About The Author
A Dilettante is owned and managed by Joseph A. Hazani. At the start of 2013, Mr. Hazani began a project: to watch a Netflix film six days every week followed by writing a critique the day after. Within several months, his ability to articulate his cinematic impressions flourished, laying the groundwork for beginning his Apple podcast “A Dilettante TV & Film Review”. He has since reviewed over 150 works of film and television. His reviews permitted him to examine the age-old question: what is art?
Conjointly with answering this question was his first critical film anthology Critique of the Last Man in Film self-published in 2015. This work examines a common theme in dozens of the films he had reviewed: the concept of Frederick Nietzsche’s “Last Man”. Critique offered Mr. Hazani a way to ground his artistic criticism via the proper articulation of his art theory, while also contemplating a philosophical concept that was ripe for visual demonstration during an ardent nihilistic period of Western Civilization.
Subsequently, the mediocrity of contemporary film moved Mr. Hazani out into society to voraciously test his critical abilities, but also more importantly, to test his art theory. A Dilettante is the periodical of these examinations of contemporary culture. It provides support for his justified belief that the best art is the most universal and timeless; that these works have a shard of prophetic revelation imbued within them, to bring forward within humanity not simply a new way of thinking, but a new way of being.
Art, Mr. Hazani believes, is fundamentally evolutionarily biological and as essential to civilization’s progress as the act of combustion is to a locomotive engine. By setting one’s sights upon good art, Mr. Hazani believes one is not merely becoming cultured, i.e. acquiring proper taste, but becoming a more proper human being; one that is pacific, creative, and above all else, happy. Happiness brings with it a celebration for tasting life which is a positive current that flows outward through good thoughts. When this current is compounded in society, the restless animal spirit of humanity necessarily liberates itself from its wild passions and moves toward turning swords into plowshares, elevating civilization to otherwise unreachable bounds with lesser spiritual cultivation.
It is this positivity which explains Nietzsche’s pronouncement: “Art is the proper task in life.”
Mr. Hazani was born in Mountain View, CA and raised in Sunnyvale, CA. He was awarded a Bachelor of Science in Biomedical Engineering at the University of California, Irvine in 2008 and completed coursework towards his Master’s of Science in Biomedical Engineering at the University of Southern California before withdrawing to enter into LED lighting manufacturing in 2011. In 2017 he co-founded TopGrow Lighting, an LED horticultural lighting startup based in Los Angeles, focused on manufacturing LED lamps for cultivating cannabis indoors.

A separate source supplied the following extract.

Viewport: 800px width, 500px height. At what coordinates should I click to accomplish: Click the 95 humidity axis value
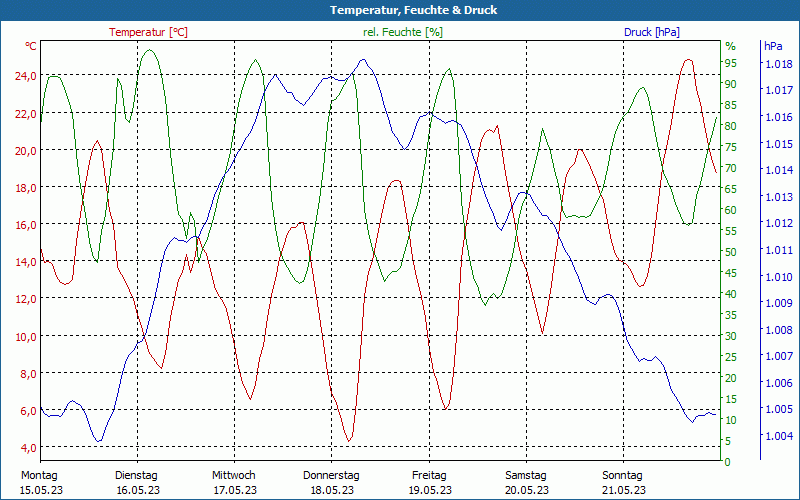pos(731,63)
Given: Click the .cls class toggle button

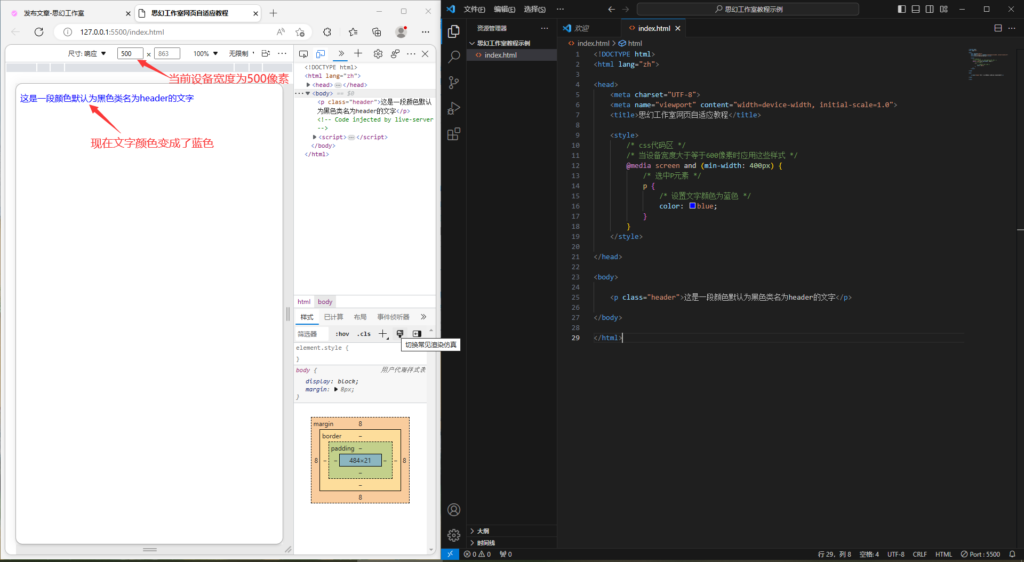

While he has no formal fine arts education aside from Western Art History collegiate curriculum, his passion, instigated from learning the history of the Italian Renaissance as an adolescent, and persisting through summer courses at De Anza College in high school, has allowed him comfort in situating contemporary fine art within the Western cultural tradition. Mr. Hazani affirms, “There is a sacredness to Western Fine Art which is unmistakable and logically connected to The Church and its facsimile of Ancient Greek culture, a culture historically treated as par excellence in the Occident. Part of the adventure in art criticism is discovering art which possesses this spiritual heredity yet is also courageously expressive in its attempts at striking at immortality.”
In his leisure, Mr. Hazani enjoys playing basketball & golf, creatively writing short stories, composing philosophical and cultural essays, and writing about himself in the third person . At present, he is working on The Ownership of Freedom, which is a mathematically rigorous synthesis of the time-evolution of biological cellular replication towards human conscious experience and its political defense, introducing a new scientific paradigm of political economy through the application of digital signal processing theory used in our everyday digital communication. His theory has already been published in Frontiers in Computational Neuroscience. He is preparing to submit his research to his alma matter – UC Irvine – when complete.